Doctors usually suggest to consider having a course of chemotherapy before the surgery to remove bladder to increase the chances of curing the cancer. Chemotherapy may also be used to kill cancer cells that might remain after surgery.

Radiation therapy

Radiation therapy applies high-energy beams aimed at the tumor to destroy the cancer cells. Radiation therapy for bladder cancer is usually delivered with the help of a machine that moves around the body, directing the radiation beams to precise points.

In some cases, usually when bladder cancer is advanced, radiation therapy may be combined with chemotherapy as an alternative to surgery or when a patient is not suitable for surgery.
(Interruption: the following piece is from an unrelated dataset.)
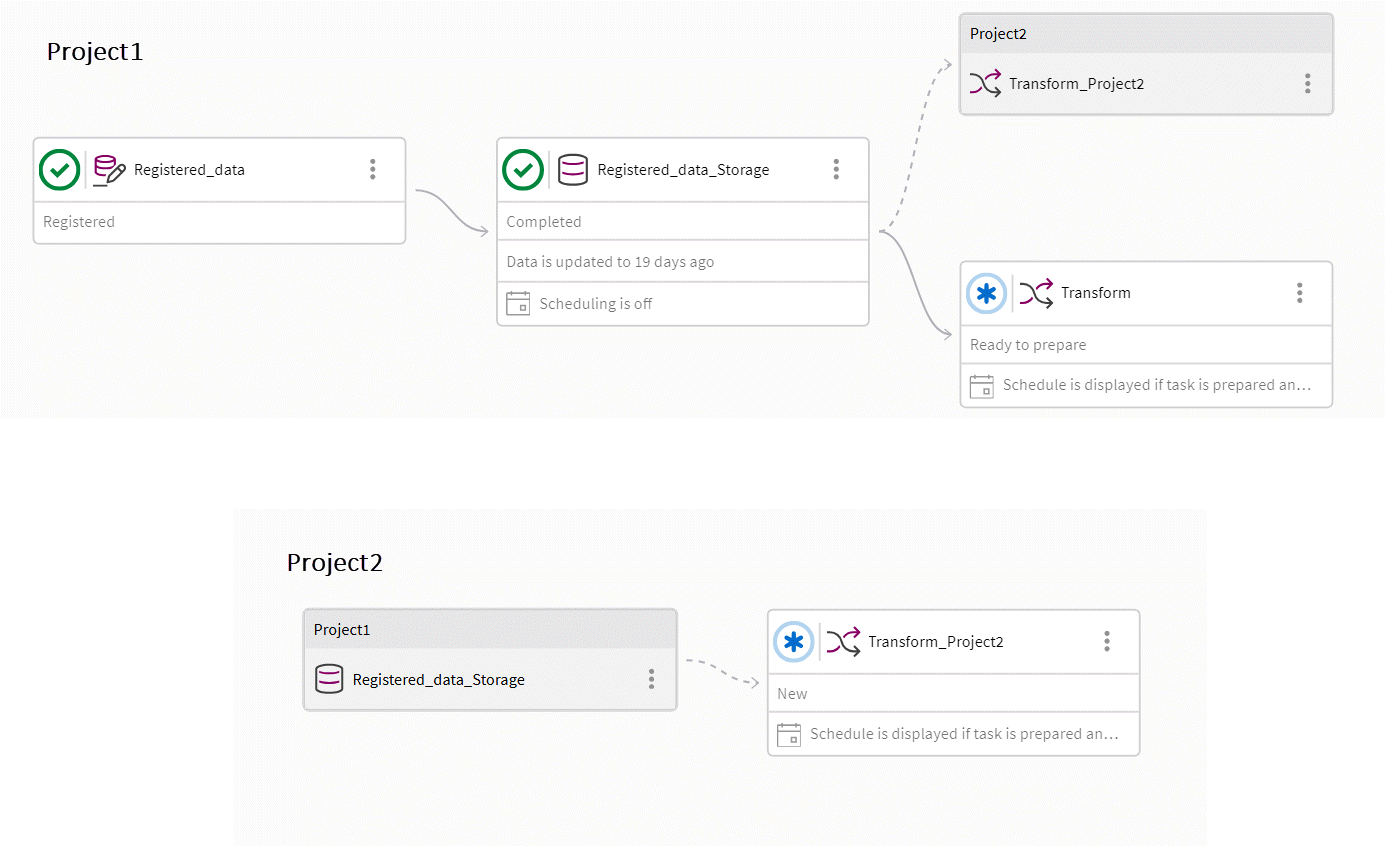Open the three-dot menu on Registered_data
Viewport: 1385px width, 851px height.
click(x=373, y=169)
When it comes to diagnosing bladder cancer, there are multiple procedures and tests that are used. They include:

  • Cystoscopy: A cystoscope (narrow tube) is inserted through the urethra, it has a lens and a fibre-optic lighting system that enables the doctor to see and examine inside the urethra and bladder.
  • bladder cancer diagnosis

  • Urine cytology: Urine sample is observed under a microscope to check for cancer cells.
  • Uroflowmetry: The patient may be asked to pass urine into an uroflowmeter so that the volume and speed of the urination can be measured electronically and the flow rate is calculated as millimetres or urine passed per second.
  • Post-void Residual Urine Volume: A screening test used for the measurement of the residual urine left in the bladder after voluntary void.
  • Imagining tests: This is helpful when examining the urinary tract structure. These tests include intravenous pyelogram (a type of X-ray that involves using dye) and CT scan.